2. Arai Y, Egawa S, Terachi T, et al. Morbidity of laparoscopic radical prostatectomy: summary of early multi-institutional experience in Japan. Int J Urol 2003; 10: 430-4.  

3. Bollens R, Vanden Bossche M, Roumeguere T, Damoun A, Ekane S, Hoffmann P, Zlotta AR, Schulman CC. Extraperitoneal laparoscopic radical prostatectomy. Results after 50 cases. Eur Urol 2001; 40: 65-9.  

4. Rehman J, Ragab MM, Venkatesh R, Landman J, Lee D, Chen C, Yan Y, Sundaram CP. Laparoscopic radical prostatectomy: Washington University initial experience and prospective evaluation of quality of life. J Endourol 2004; 18: 277-87.  

5. Rassweiler J, Sentker L, Seemann O, Hatzinger M, Stock C, Frede T. Heilbronn laparoscopic radical prostatectomy: technique and results after 100 cases. Eur Urol 2001; 40: 54-64.  

6. Eden CG, Cahill D, Vass JA, Adams TH, Dauleh MI. Laparoscopic radical prostatectomy: the initial UK series.
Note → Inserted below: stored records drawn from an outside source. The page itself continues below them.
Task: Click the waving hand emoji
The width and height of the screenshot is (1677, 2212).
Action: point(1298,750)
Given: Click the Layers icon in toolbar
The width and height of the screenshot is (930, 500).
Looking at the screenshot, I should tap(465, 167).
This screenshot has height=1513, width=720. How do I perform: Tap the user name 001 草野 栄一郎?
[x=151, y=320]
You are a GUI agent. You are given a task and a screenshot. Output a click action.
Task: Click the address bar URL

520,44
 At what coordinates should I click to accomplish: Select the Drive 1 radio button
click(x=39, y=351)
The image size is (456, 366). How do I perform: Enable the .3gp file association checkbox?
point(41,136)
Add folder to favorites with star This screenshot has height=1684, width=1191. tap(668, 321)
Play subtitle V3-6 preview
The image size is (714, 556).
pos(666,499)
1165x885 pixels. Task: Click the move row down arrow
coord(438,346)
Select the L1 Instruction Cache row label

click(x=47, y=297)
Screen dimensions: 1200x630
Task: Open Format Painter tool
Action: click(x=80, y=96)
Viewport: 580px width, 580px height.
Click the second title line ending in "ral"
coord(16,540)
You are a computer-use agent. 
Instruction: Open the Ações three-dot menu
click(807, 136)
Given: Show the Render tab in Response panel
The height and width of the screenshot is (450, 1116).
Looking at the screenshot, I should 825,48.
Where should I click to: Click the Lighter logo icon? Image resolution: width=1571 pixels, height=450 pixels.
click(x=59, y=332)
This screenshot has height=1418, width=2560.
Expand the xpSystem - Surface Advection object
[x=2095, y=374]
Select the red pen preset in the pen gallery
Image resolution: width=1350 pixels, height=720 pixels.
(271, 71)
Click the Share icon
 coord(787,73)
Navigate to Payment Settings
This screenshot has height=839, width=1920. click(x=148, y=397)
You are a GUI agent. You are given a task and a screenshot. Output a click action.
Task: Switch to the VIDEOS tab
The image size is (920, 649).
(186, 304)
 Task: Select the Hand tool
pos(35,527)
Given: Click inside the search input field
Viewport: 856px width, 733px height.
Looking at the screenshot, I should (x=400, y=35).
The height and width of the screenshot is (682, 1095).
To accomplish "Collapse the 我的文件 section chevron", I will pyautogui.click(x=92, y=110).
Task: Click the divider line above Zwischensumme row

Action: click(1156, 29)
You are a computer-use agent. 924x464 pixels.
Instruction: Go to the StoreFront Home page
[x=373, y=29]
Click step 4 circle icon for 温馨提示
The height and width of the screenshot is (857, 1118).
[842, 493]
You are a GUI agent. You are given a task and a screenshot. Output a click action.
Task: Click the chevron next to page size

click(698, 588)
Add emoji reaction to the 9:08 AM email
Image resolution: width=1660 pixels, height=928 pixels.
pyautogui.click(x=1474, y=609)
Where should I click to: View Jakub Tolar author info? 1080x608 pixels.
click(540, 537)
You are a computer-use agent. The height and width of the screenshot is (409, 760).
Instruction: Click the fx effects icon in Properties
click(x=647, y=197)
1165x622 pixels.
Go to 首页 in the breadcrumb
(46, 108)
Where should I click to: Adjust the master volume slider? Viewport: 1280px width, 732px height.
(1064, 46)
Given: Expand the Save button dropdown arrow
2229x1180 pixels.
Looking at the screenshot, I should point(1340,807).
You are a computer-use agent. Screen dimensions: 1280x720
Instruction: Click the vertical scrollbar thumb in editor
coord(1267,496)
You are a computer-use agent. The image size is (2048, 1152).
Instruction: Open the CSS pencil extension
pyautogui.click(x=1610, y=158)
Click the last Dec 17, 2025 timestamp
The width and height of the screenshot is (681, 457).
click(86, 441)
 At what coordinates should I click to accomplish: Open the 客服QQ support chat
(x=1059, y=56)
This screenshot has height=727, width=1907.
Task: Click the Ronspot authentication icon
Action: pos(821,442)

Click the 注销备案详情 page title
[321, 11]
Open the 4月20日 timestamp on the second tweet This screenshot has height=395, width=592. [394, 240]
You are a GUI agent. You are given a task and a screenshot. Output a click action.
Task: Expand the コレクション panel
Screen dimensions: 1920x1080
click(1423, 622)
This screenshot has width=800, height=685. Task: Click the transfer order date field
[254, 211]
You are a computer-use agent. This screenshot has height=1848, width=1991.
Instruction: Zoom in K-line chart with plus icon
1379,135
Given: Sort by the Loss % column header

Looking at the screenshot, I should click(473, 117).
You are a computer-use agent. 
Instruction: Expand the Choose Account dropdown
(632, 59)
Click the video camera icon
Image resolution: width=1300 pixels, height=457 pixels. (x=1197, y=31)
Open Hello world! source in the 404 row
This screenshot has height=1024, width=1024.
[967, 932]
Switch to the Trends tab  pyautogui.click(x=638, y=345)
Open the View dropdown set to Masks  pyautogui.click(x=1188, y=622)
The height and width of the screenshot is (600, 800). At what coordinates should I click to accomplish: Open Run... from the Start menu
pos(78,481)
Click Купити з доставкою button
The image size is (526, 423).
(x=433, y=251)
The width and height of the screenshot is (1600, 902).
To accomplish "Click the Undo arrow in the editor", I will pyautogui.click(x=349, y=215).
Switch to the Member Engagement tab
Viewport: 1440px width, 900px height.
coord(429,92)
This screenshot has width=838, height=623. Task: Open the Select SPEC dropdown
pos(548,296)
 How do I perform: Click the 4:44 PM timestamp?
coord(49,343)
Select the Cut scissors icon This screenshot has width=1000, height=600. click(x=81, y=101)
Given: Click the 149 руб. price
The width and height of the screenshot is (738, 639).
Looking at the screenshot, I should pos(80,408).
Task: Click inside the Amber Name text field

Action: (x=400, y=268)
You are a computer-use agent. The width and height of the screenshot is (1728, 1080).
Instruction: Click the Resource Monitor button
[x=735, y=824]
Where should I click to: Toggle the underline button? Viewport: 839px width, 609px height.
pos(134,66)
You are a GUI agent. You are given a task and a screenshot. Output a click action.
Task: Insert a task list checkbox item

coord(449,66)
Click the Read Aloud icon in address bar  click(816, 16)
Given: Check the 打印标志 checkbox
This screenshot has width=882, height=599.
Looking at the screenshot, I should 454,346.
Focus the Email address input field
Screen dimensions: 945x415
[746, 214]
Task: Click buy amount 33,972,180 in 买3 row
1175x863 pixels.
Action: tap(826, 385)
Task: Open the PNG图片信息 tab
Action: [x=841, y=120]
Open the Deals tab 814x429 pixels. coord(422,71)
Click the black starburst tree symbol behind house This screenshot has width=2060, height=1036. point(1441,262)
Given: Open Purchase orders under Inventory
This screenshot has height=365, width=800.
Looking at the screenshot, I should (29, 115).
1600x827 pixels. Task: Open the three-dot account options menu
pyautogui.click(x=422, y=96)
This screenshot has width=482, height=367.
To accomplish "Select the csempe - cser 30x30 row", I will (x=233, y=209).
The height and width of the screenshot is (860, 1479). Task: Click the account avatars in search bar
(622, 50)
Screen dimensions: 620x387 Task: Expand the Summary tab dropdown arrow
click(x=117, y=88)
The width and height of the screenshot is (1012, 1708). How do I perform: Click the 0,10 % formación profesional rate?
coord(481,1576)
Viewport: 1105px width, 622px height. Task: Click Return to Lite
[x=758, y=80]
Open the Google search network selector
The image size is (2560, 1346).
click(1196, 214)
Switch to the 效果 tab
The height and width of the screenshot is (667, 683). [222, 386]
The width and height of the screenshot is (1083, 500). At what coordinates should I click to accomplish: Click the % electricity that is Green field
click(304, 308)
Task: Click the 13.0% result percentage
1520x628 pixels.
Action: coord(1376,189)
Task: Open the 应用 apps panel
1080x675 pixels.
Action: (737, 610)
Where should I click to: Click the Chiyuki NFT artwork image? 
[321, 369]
BJU Int 2002; 90: 876-82.  

7. Szydełko T, Kasprzak J, Kowal P, Małkiewicz P, Niezgoda T, Dembo-wski J, Kołodziej A, Zdrojowy R, Lorenz J. Laparoskopowa prostatektomia radykalna – powikłania okołooperacyjne. Doświadczenia własne na podstawie pierwszych pięćdziesięciu operacji. Urologia Polska 2006; 59: 2.  

8. Guillonneau B, Rozet F, Barret E, Cathelineau X, Vallancien G. Laparoscopic radical prostatectomy: assessment after 240 procedures. Urol Clin North Am 2001; 28: 189-202.  

9. Türk I, Deger S, Winkelmann B, Schönberger B, Loening SA. Laparoscopic radical prostatectomy. Technical aspects and experience with 125 cases. Eur Urol 2001; 40: 46-53.